As it turns out, Frightened Rabbit also has a knack for hyping up the audience with opportunities for their participation.  So, in line with such a skill, Scott Hutchinson requests that in one of their songs the audience acts as an accordion, holding one foundational tone the whole time as accordions are often want to do.  So, of course I’m freaking out about this because it just so happens that one of my childhood dreams is, in fact, to be an accordion for a Scottish band.
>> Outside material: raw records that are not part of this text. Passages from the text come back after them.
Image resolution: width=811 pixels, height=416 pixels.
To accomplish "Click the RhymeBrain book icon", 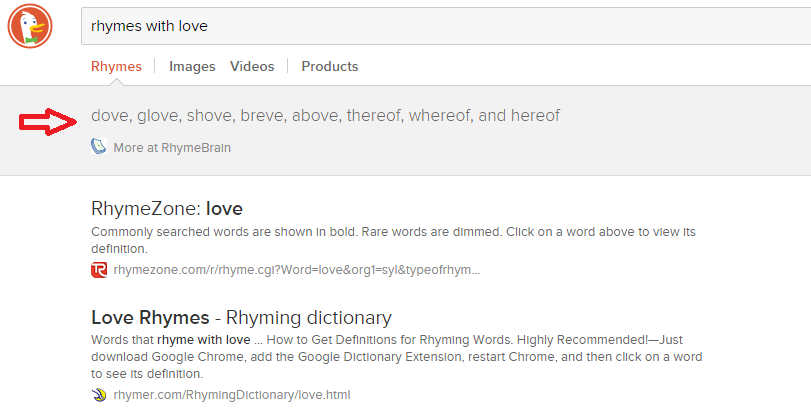I will pyautogui.click(x=98, y=147).
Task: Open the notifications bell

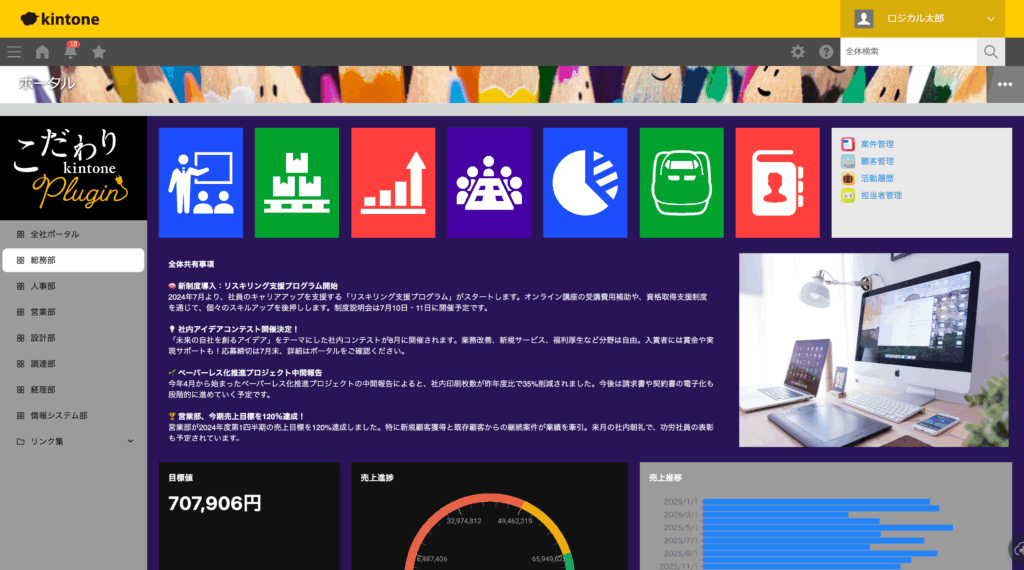Action: click(70, 52)
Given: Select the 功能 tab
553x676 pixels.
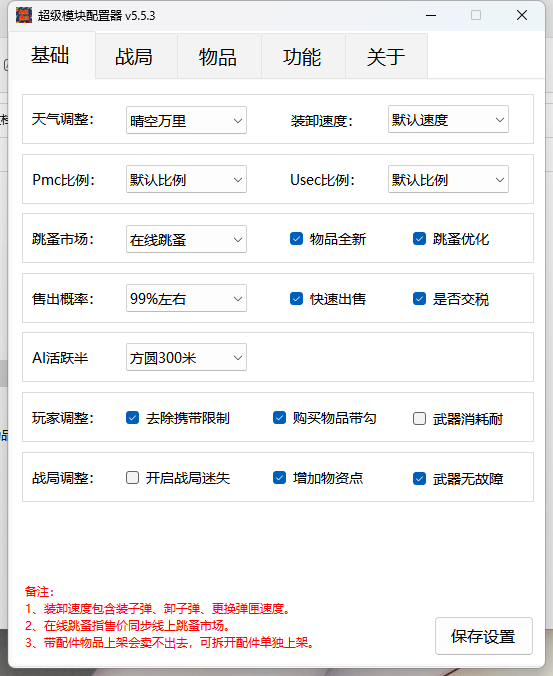Looking at the screenshot, I should pos(303,56).
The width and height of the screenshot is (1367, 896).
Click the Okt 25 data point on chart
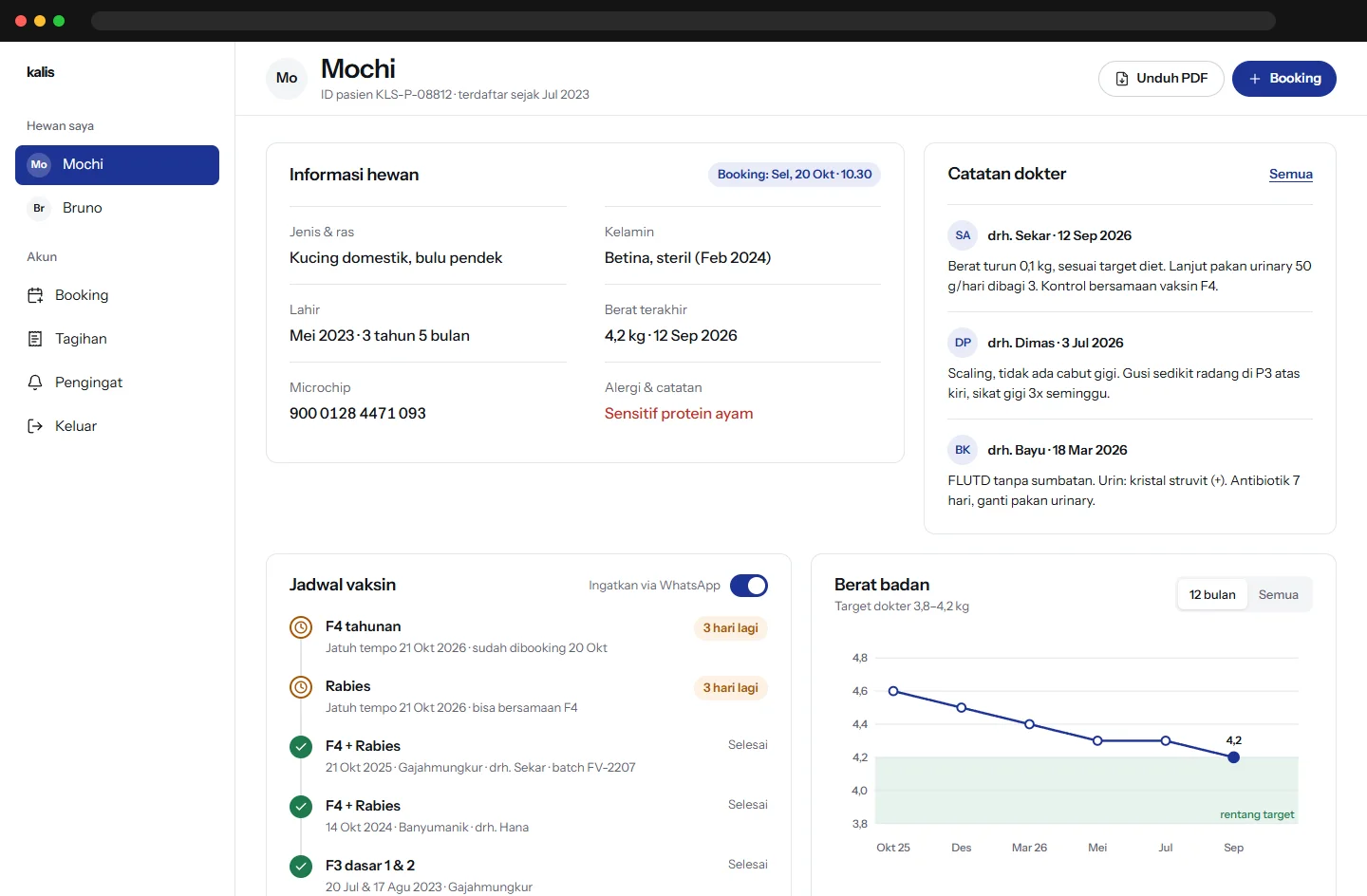(893, 691)
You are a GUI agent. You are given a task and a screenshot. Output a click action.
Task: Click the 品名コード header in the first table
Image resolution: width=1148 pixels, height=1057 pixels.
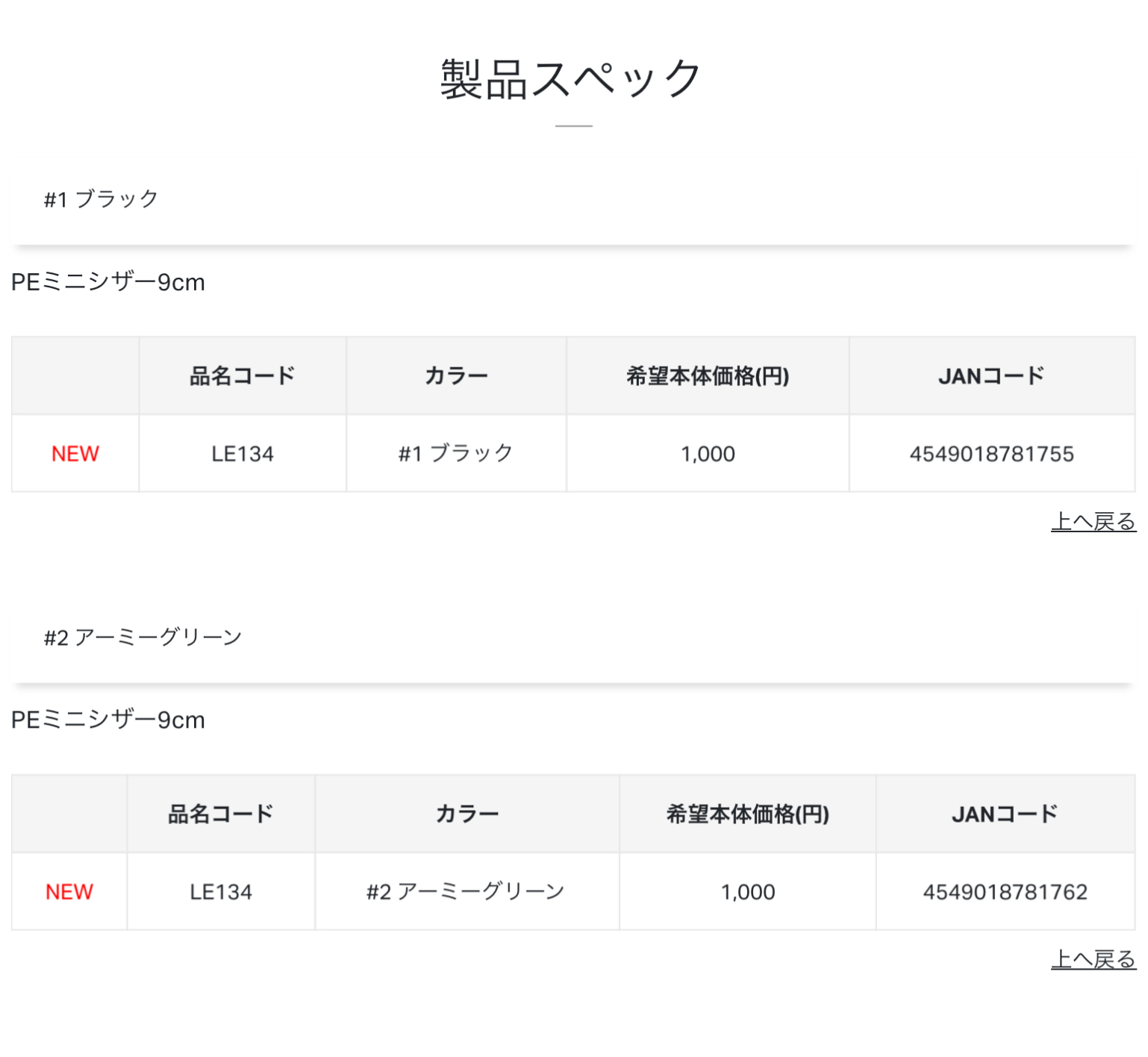pyautogui.click(x=243, y=375)
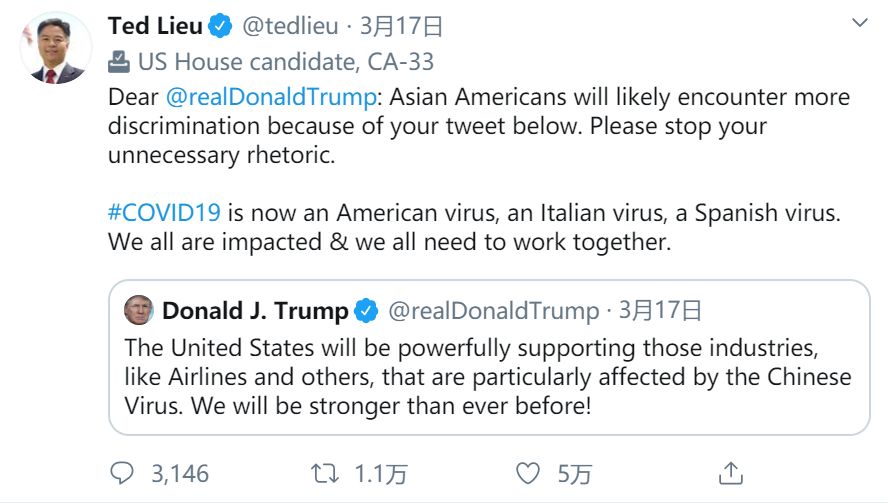
Task: Open the #COVID19 hashtag
Action: pos(164,213)
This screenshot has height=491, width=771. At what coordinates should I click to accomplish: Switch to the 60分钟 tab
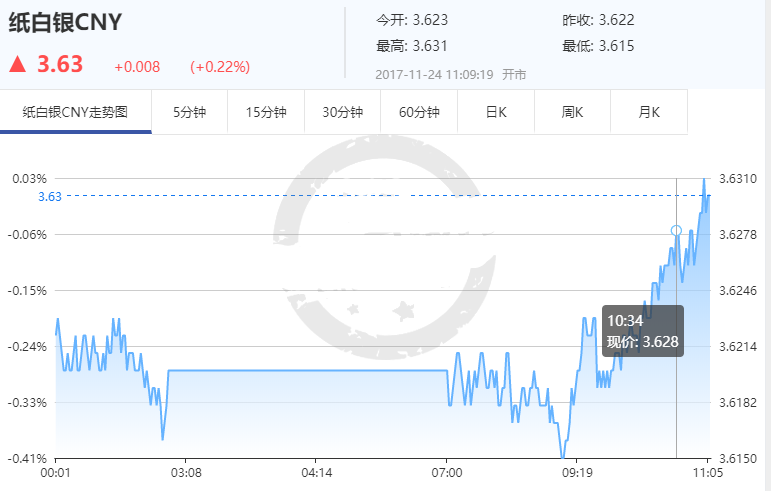419,112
When the time comes, Hutchinson holds up his hand and we all make this “ahhhhhh” sound in unison with the tone he has given us moments earlier.  And we’re holding it and we’re holding it.  And it’s wonderful because I find myself looking around at other audience members who are floundering a bit with their note after a minute or so.  Then I spot those proud vocalists in the crowd who are still hanging in there.  Suddenly I feel my diaphragm closing in on itself and I look to others who are also gasping for air to complete the job.  But the thing is: we don’t even know when this song ends!  But we still want to try our hardest to fulfill our collective destiny which was just made for us by Hutchinson.  And suddenly we are all brothers and sisters in surrender, understanding the silliness of our overwhelming devotion to our accordion.  We start breathing again.  And we laugh.

 

CHVRCHES, in General

CHVRCHES went up on stage with the freedom of the majestic African antelope and the confidence of its predatory lion combined.  Lauren Mayberry’s exquisite voice bellowed their famous track “Gun” through the crowd, and I was in a trance.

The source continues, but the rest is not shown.